### What is asked
Select and copy each line of the records that contains the string "width", treating case as significant.

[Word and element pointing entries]
━━━━━━━━━━━━━━━━━━━━

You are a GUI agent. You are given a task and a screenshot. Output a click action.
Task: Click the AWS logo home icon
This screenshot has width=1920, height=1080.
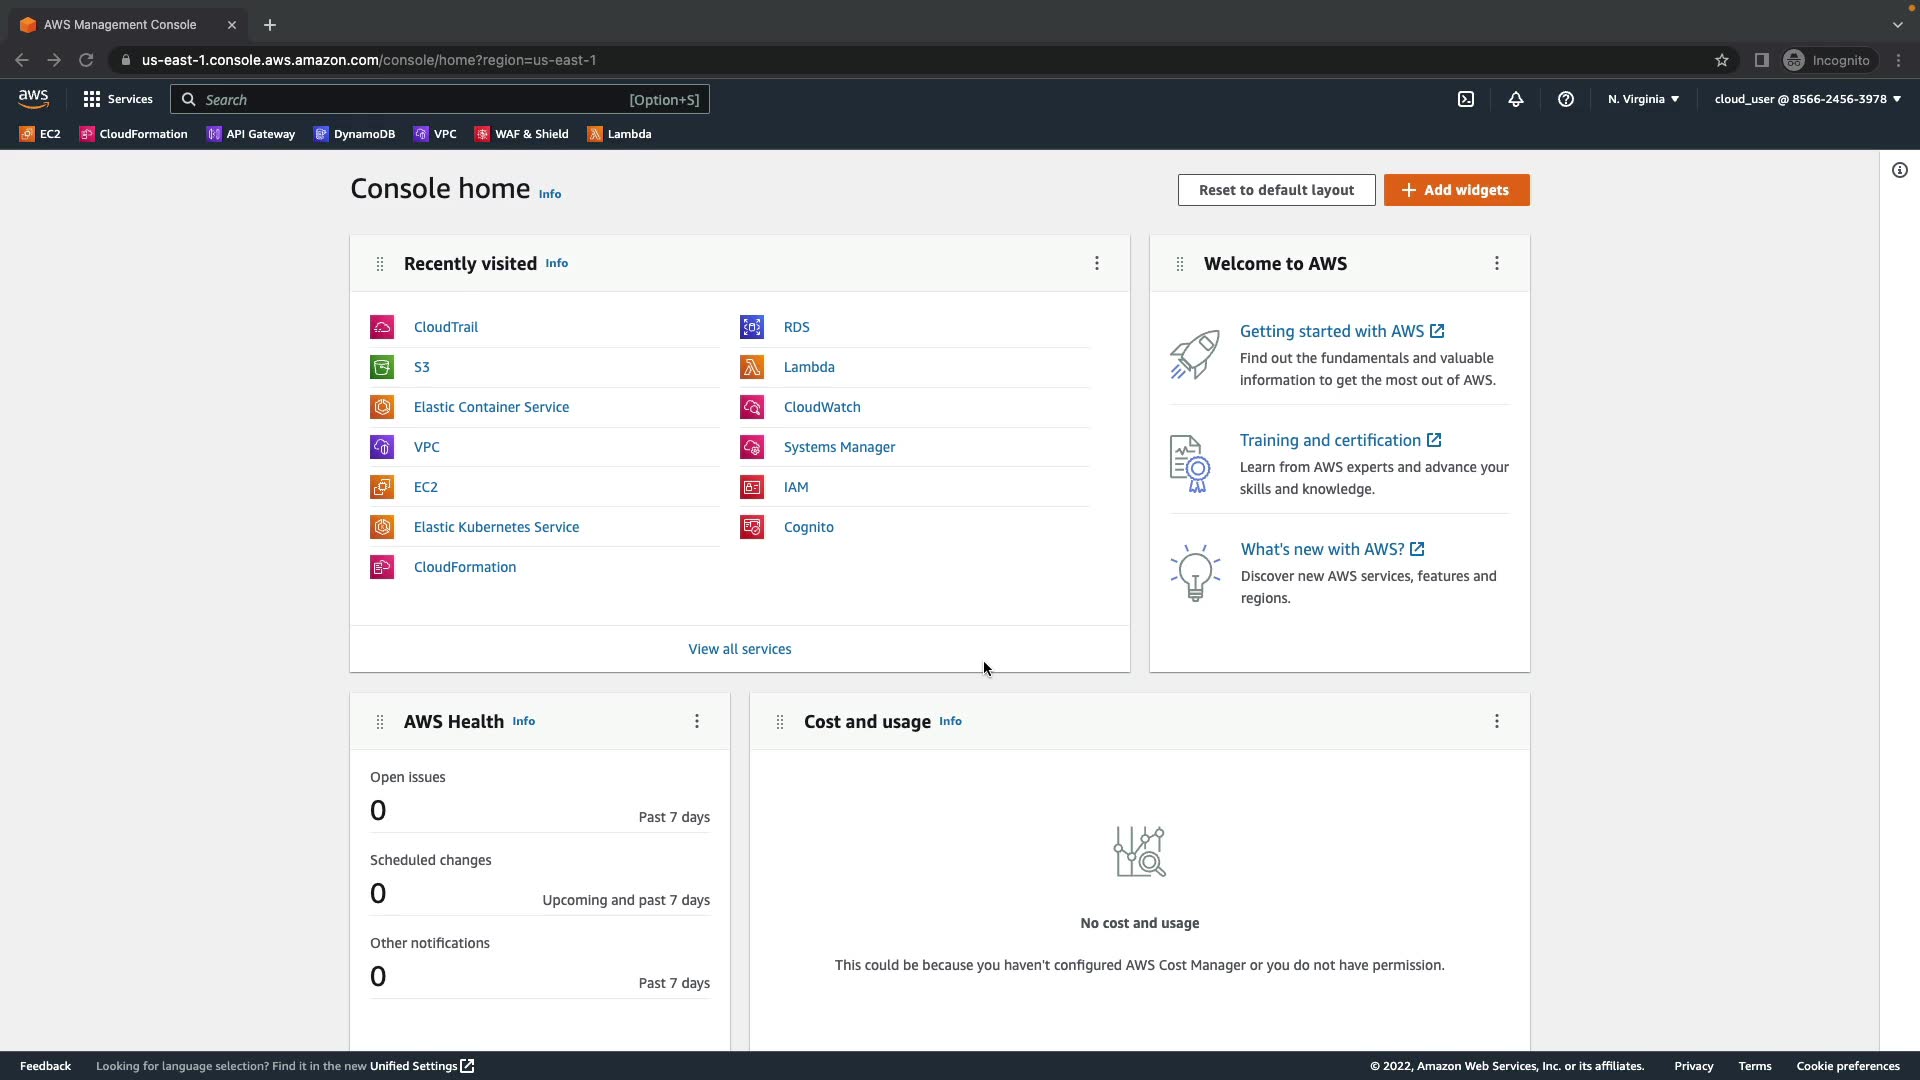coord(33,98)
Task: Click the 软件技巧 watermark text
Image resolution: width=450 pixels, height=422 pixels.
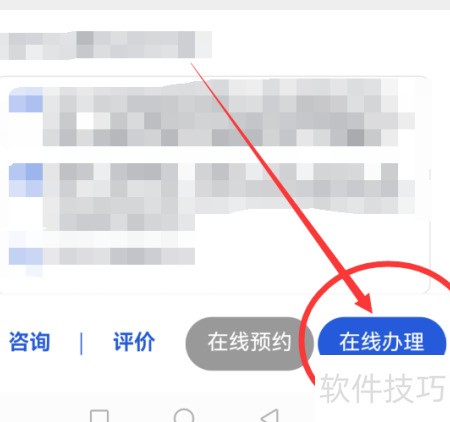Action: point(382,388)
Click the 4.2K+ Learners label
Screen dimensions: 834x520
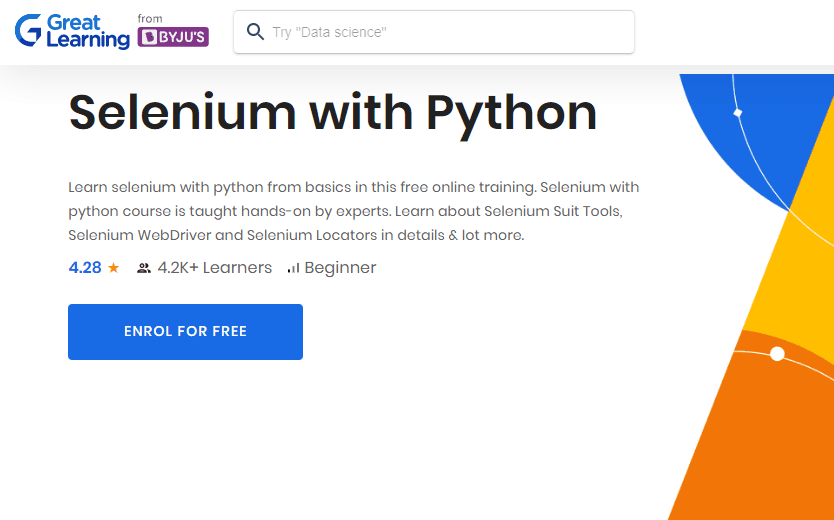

━━━━━━━━━━━━━━━━━━━━

### Reply
This screenshot has width=1920, height=1080.
Image resolution: width=450 pixels, height=422 pixels.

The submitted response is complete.